* _Your task_: Each entry must appear in the answer exactly as given.

Dataset entries
◆ ◆ ◆ ◆ ◆
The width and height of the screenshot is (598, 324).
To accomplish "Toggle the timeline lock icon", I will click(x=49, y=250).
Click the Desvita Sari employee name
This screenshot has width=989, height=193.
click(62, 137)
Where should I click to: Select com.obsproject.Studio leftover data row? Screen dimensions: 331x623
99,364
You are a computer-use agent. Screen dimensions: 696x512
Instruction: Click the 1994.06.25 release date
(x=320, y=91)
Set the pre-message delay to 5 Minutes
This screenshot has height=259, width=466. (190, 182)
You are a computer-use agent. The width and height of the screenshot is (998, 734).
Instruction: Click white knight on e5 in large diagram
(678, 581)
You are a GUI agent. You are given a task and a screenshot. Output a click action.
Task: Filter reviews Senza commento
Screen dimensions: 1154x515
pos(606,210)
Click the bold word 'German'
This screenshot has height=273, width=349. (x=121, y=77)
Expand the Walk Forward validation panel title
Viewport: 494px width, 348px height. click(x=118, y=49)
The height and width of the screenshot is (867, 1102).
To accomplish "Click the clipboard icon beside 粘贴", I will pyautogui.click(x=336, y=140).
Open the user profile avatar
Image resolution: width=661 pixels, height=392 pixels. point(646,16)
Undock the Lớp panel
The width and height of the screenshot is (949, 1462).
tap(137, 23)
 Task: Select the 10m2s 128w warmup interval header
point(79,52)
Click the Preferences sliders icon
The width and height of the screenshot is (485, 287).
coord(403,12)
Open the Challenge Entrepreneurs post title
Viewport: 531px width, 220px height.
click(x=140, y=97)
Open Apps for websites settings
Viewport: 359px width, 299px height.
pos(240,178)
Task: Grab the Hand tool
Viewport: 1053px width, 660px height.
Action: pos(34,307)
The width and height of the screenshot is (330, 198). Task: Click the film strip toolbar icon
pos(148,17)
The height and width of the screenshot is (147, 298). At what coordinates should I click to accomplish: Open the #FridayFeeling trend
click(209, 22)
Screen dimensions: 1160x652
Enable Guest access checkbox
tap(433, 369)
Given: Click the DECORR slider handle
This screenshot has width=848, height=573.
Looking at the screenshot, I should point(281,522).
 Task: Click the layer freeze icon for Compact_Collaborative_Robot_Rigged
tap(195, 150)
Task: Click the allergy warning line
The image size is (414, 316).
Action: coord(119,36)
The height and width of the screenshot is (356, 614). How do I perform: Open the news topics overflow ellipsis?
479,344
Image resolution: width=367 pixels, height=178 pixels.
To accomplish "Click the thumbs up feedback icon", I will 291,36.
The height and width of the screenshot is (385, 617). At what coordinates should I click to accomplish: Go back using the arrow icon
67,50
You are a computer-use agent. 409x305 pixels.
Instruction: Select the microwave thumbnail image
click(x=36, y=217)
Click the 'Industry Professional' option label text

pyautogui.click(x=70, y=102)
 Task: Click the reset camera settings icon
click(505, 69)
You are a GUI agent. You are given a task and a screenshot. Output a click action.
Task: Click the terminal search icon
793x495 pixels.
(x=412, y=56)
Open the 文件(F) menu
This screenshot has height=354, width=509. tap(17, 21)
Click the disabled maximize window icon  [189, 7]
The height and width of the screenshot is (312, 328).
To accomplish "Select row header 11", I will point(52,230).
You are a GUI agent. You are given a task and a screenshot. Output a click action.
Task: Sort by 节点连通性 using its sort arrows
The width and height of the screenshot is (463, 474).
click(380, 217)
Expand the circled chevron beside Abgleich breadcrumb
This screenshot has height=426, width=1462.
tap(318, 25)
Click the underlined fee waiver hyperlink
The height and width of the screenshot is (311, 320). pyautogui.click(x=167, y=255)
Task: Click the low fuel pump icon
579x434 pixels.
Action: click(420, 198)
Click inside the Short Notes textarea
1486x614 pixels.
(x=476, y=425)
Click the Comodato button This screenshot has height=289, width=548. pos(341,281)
◆ ◆ ◆ ◆ ◆
* _Output_:
The width and height of the screenshot is (598, 324).
To accomplish "Toggle the timeline lock icon", I will click(x=49, y=250).
Click the Desvita Sari employee name
This screenshot has width=989, height=193.
click(62, 137)
Where should I click to: Select com.obsproject.Studio leftover data row? Screen dimensions: 331x623
99,364
You are a computer-use agent. Screen dimensions: 696x512
Instruction: Click the 1994.06.25 release date
(x=320, y=91)
Set the pre-message delay to 5 Minutes
This screenshot has height=259, width=466. (190, 182)
You are a computer-use agent. The width and height of the screenshot is (998, 734).
Instruction: Click white knight on e5 in large diagram
(678, 581)
You are a GUI agent. You are given a task and a screenshot. Output a click action.
Task: Filter reviews Senza commento
Screen dimensions: 1154x515
pos(606,210)
Click the bold word 'German'
This screenshot has height=273, width=349. (x=121, y=77)
Expand the Walk Forward validation panel title
Viewport: 494px width, 348px height. click(x=118, y=49)
The height and width of the screenshot is (867, 1102).
To accomplish "Click the clipboard icon beside 粘贴", I will pyautogui.click(x=336, y=140).
Open the user profile avatar
Image resolution: width=661 pixels, height=392 pixels. point(646,16)
Undock the Lớp panel
The width and height of the screenshot is (949, 1462).
tap(137, 23)
 Task: Select the 10m2s 128w warmup interval header
point(79,52)
Click the Preferences sliders icon
The width and height of the screenshot is (485, 287).
coord(403,12)
Open the Challenge Entrepreneurs post title
Viewport: 531px width, 220px height.
click(x=140, y=97)
Open Apps for websites settings
Viewport: 359px width, 299px height.
pos(240,178)
Task: Grab the Hand tool
Viewport: 1053px width, 660px height.
Action: pos(34,307)
The width and height of the screenshot is (330, 198). Task: Click the film strip toolbar icon
pos(148,17)
The height and width of the screenshot is (147, 298). At what coordinates should I click to accomplish: Open the #FridayFeeling trend
click(209, 22)
Screen dimensions: 1160x652
Enable Guest access checkbox
tap(433, 369)
Given: Click the DECORR slider handle
This screenshot has width=848, height=573.
Looking at the screenshot, I should point(281,522).
 Task: Click the layer freeze icon for Compact_Collaborative_Robot_Rigged
tap(195, 150)
Task: Click the allergy warning line
The image size is (414, 316).
Action: coord(119,36)
The height and width of the screenshot is (356, 614). How do I perform: Open the news topics overflow ellipsis?
479,344
Image resolution: width=367 pixels, height=178 pixels.
To accomplish "Click the thumbs up feedback icon", I will 291,36.
The height and width of the screenshot is (385, 617). At what coordinates should I click to accomplish: Go back using the arrow icon
67,50
You are a computer-use agent. 409x305 pixels.
Instruction: Select the microwave thumbnail image
click(x=36, y=217)
Click the 'Industry Professional' option label text

pyautogui.click(x=70, y=102)
 Task: Click the reset camera settings icon
click(505, 69)
You are a GUI agent. You are given a task and a screenshot. Output a click action.
Task: Click the terminal search icon
793x495 pixels.
(x=412, y=56)
Open the 文件(F) menu
This screenshot has height=354, width=509. tap(17, 21)
Click the disabled maximize window icon  [189, 7]
The height and width of the screenshot is (312, 328).
To accomplish "Select row header 11", I will point(52,230).
You are a GUI agent. You are given a task and a screenshot. Output a click action.
Task: Sort by 节点连通性 using its sort arrows
The width and height of the screenshot is (463, 474).
click(380, 217)
Expand the circled chevron beside Abgleich breadcrumb
This screenshot has height=426, width=1462.
tap(318, 25)
Click the underlined fee waiver hyperlink
The height and width of the screenshot is (311, 320). pyautogui.click(x=167, y=255)
Task: Click the low fuel pump icon
579x434 pixels.
Action: click(420, 198)
Click inside the Short Notes textarea
1486x614 pixels.
(x=476, y=425)
Click the Comodato button This screenshot has height=289, width=548. pos(341,281)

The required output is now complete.